== Data extracts ==

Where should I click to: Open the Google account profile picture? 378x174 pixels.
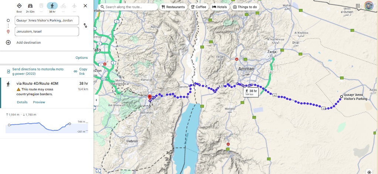click(369, 6)
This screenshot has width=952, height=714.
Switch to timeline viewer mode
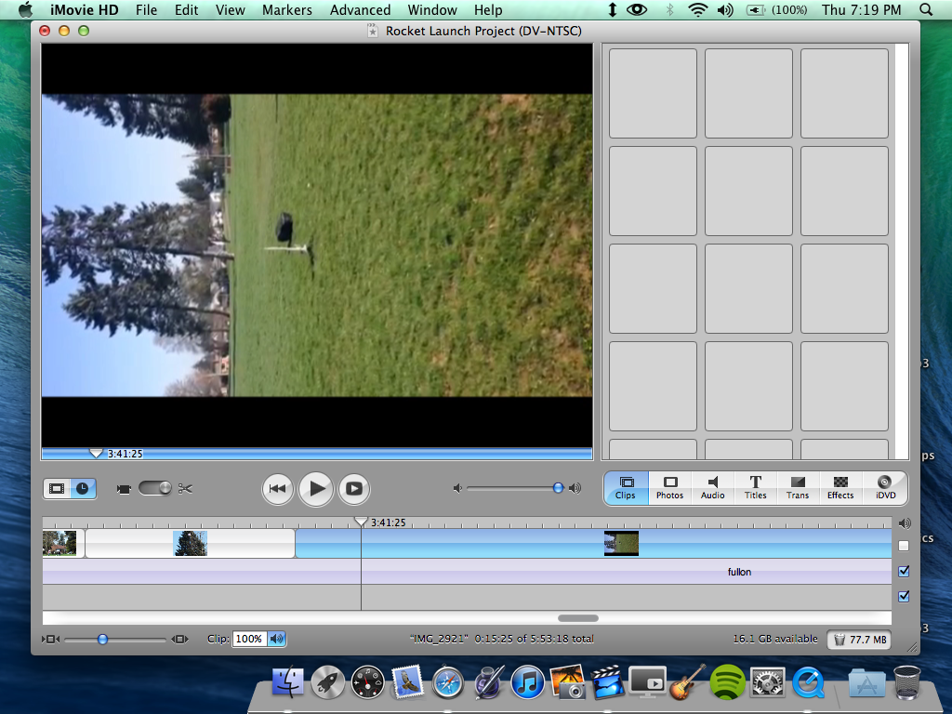click(x=83, y=488)
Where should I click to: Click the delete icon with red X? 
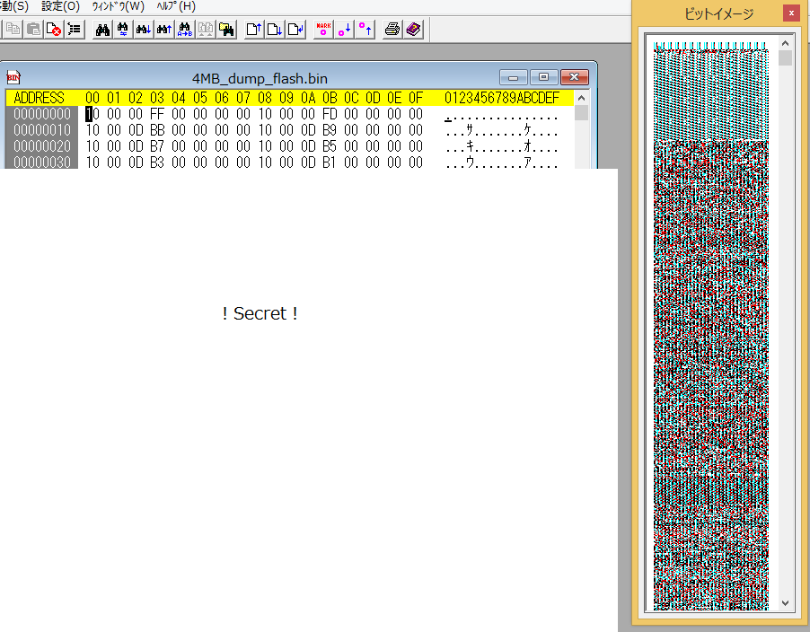[x=54, y=30]
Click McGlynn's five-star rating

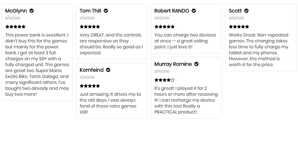tap(15, 27)
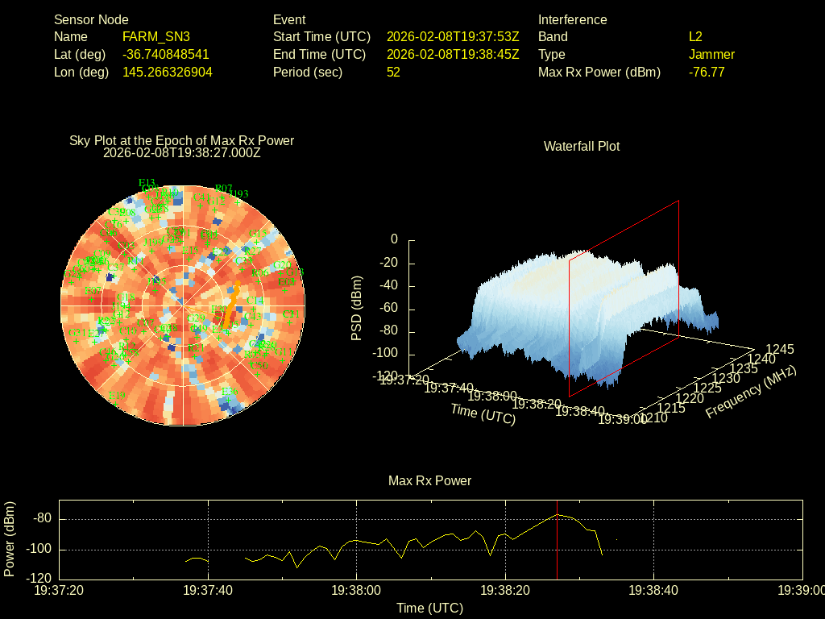825x619 pixels.
Task: Click the orange jammer direction track
Action: point(230,306)
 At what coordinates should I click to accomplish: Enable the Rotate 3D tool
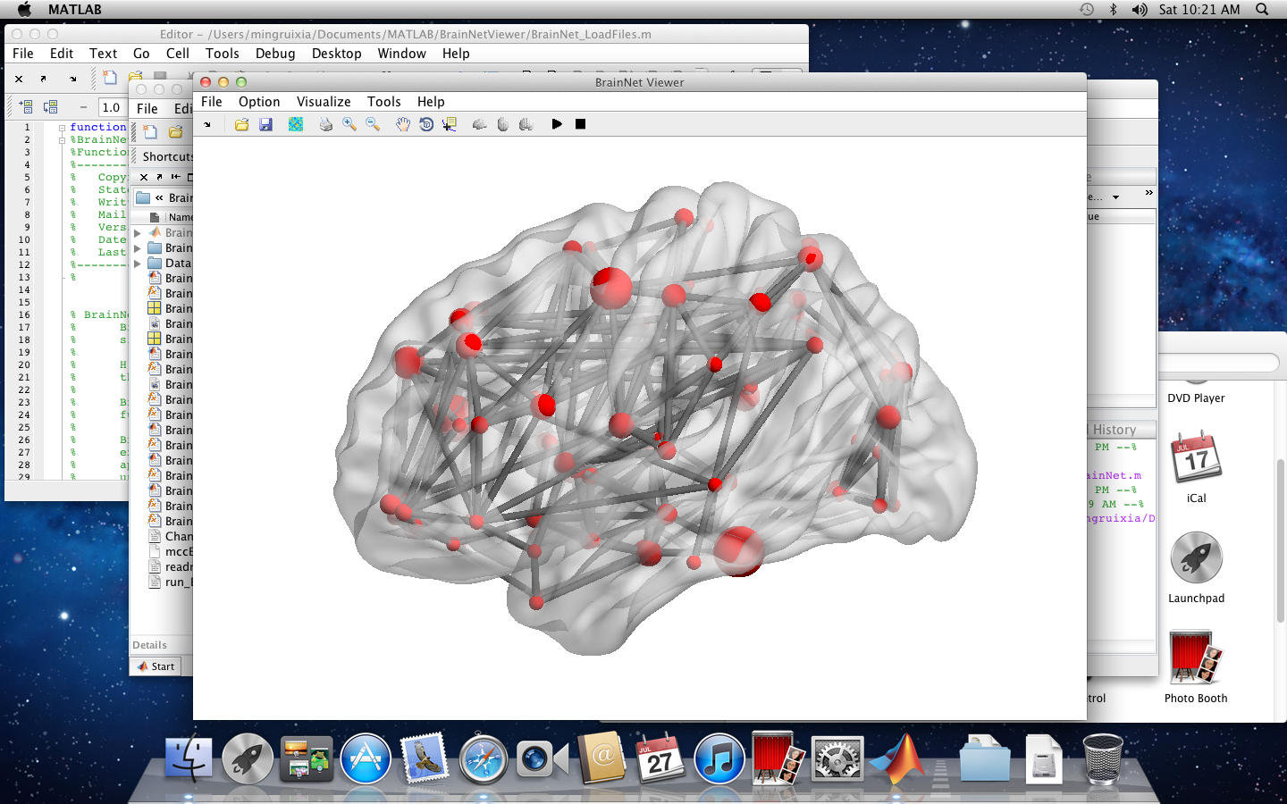pos(426,124)
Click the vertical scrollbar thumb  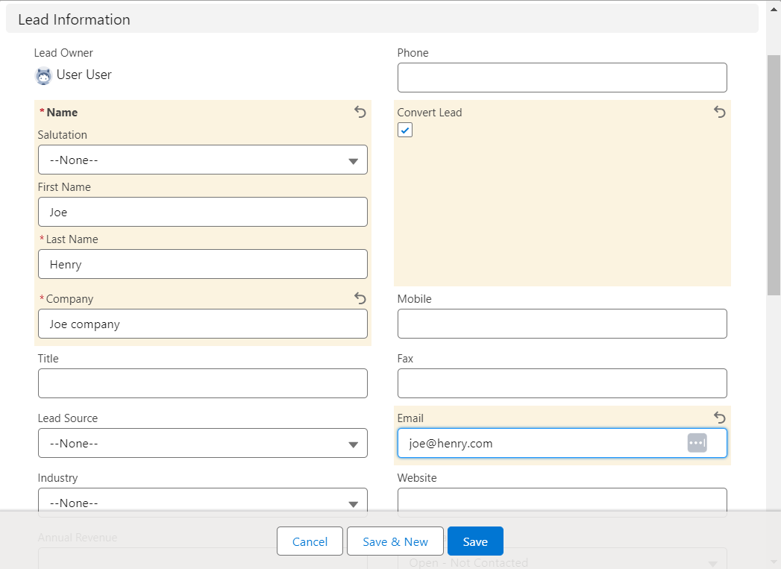(x=774, y=175)
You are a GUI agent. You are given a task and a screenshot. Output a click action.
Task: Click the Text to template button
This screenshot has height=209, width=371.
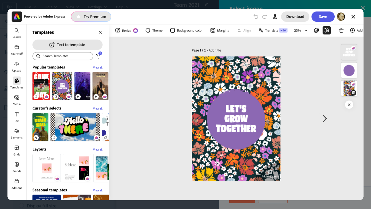[x=68, y=45]
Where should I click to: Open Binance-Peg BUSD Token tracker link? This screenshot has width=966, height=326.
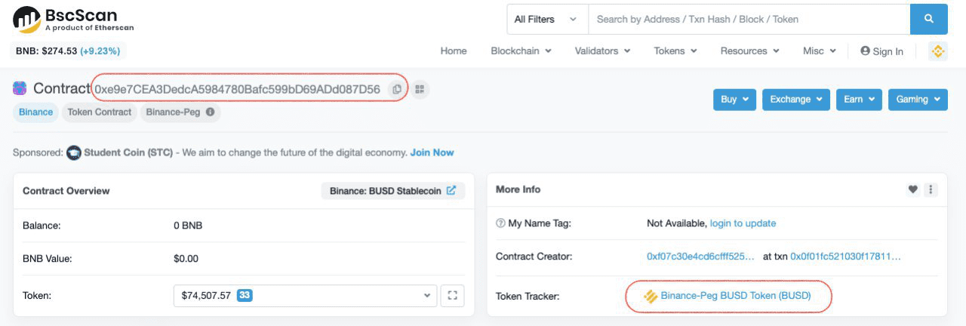[735, 296]
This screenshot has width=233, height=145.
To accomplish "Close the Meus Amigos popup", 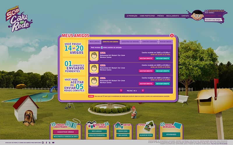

===

* [About this exercise]:
Look above for the line containing "This screenshot has width=233, height=145."; output that line and all lines after it through the last one exactly, without the pictures.

* [Response area]:
This screenshot has width=233, height=145.
To accomplish "Close the Meus Amigos popup", 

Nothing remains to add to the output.